> What the exercise asks: Pictures should be omitted; restate word for word the lines from the one holding "The height and" through the last line of the entries below.

(Pixel coordinate grounding data)
● ● ● ● ●
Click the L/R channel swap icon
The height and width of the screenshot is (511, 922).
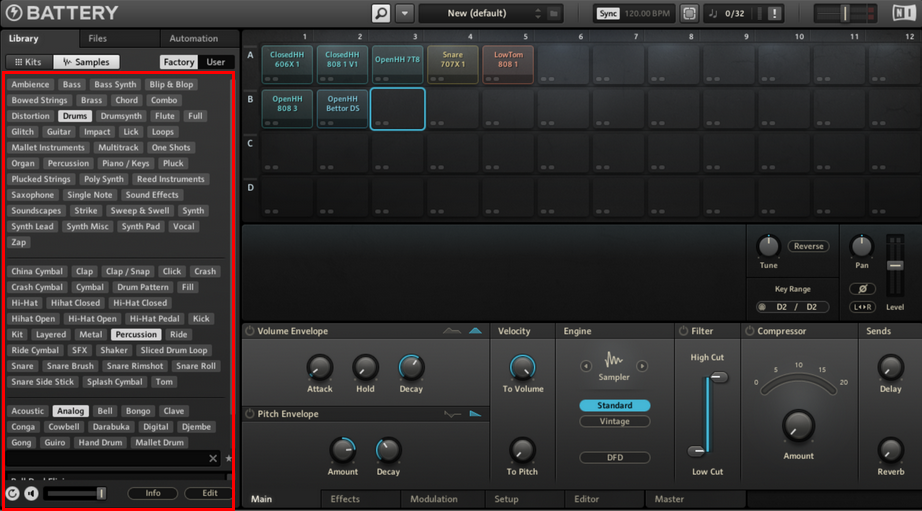(862, 307)
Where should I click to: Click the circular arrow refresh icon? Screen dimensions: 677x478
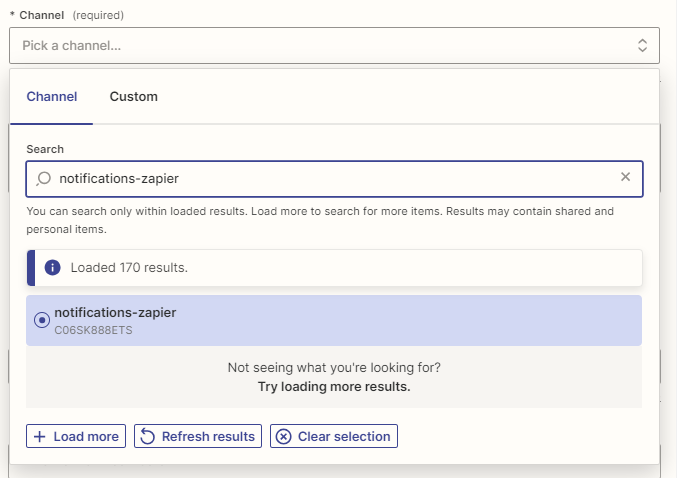coord(147,436)
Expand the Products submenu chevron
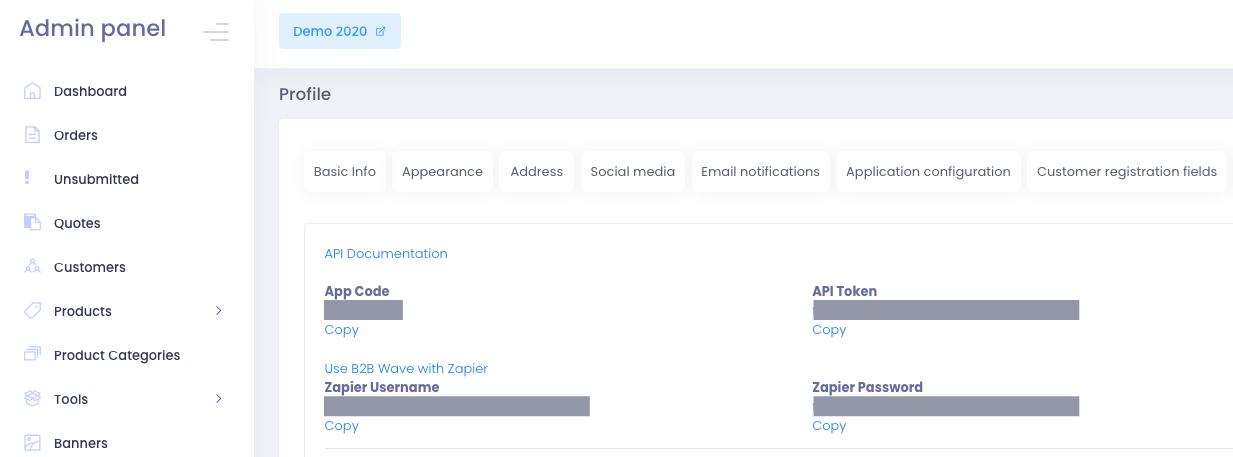The width and height of the screenshot is (1233, 457). (219, 311)
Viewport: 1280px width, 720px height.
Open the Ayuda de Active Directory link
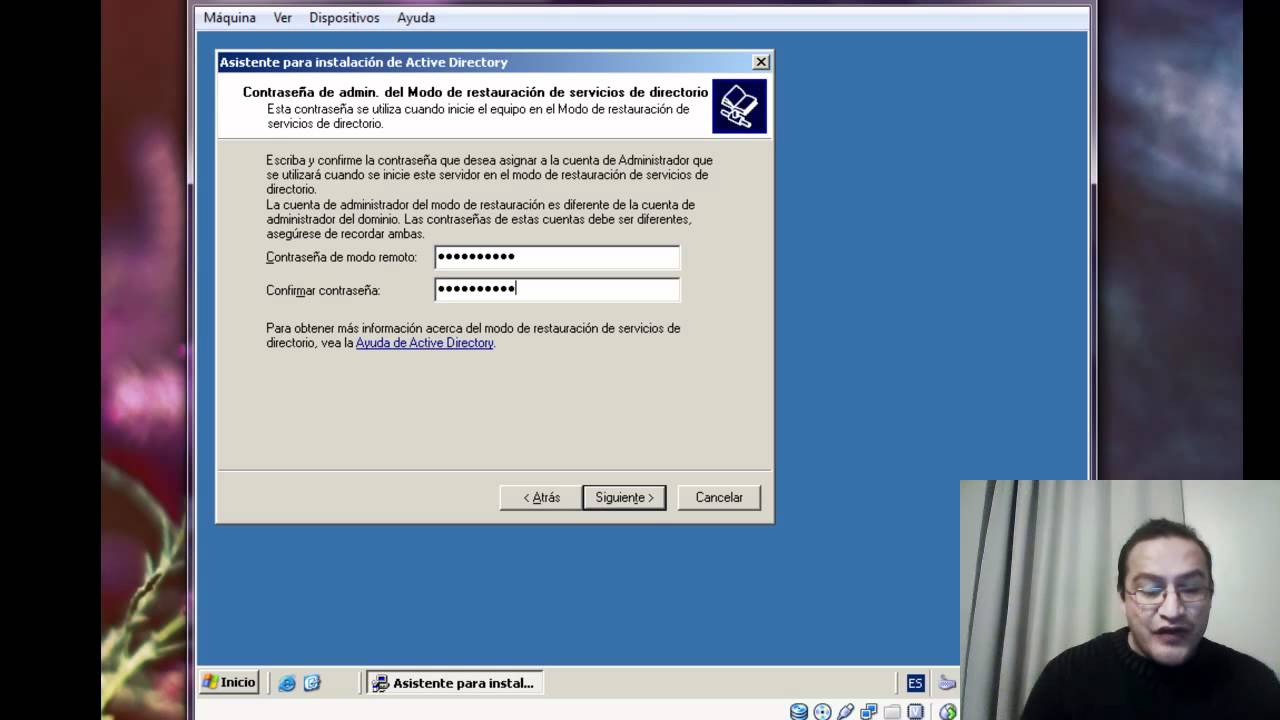(425, 343)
● ● ● ● ●
> Worked solution:
The height and width of the screenshot is (511, 922).
(862, 307)
Where should I click to: Click the circular arrow refresh icon? Screen dimensions: 677x478
coord(147,436)
Expand the Products submenu chevron
The width and height of the screenshot is (1233, 457). (219, 311)
Viewport: 1280px width, 720px height.
Open the Ayuda de Active Directory link
(425, 343)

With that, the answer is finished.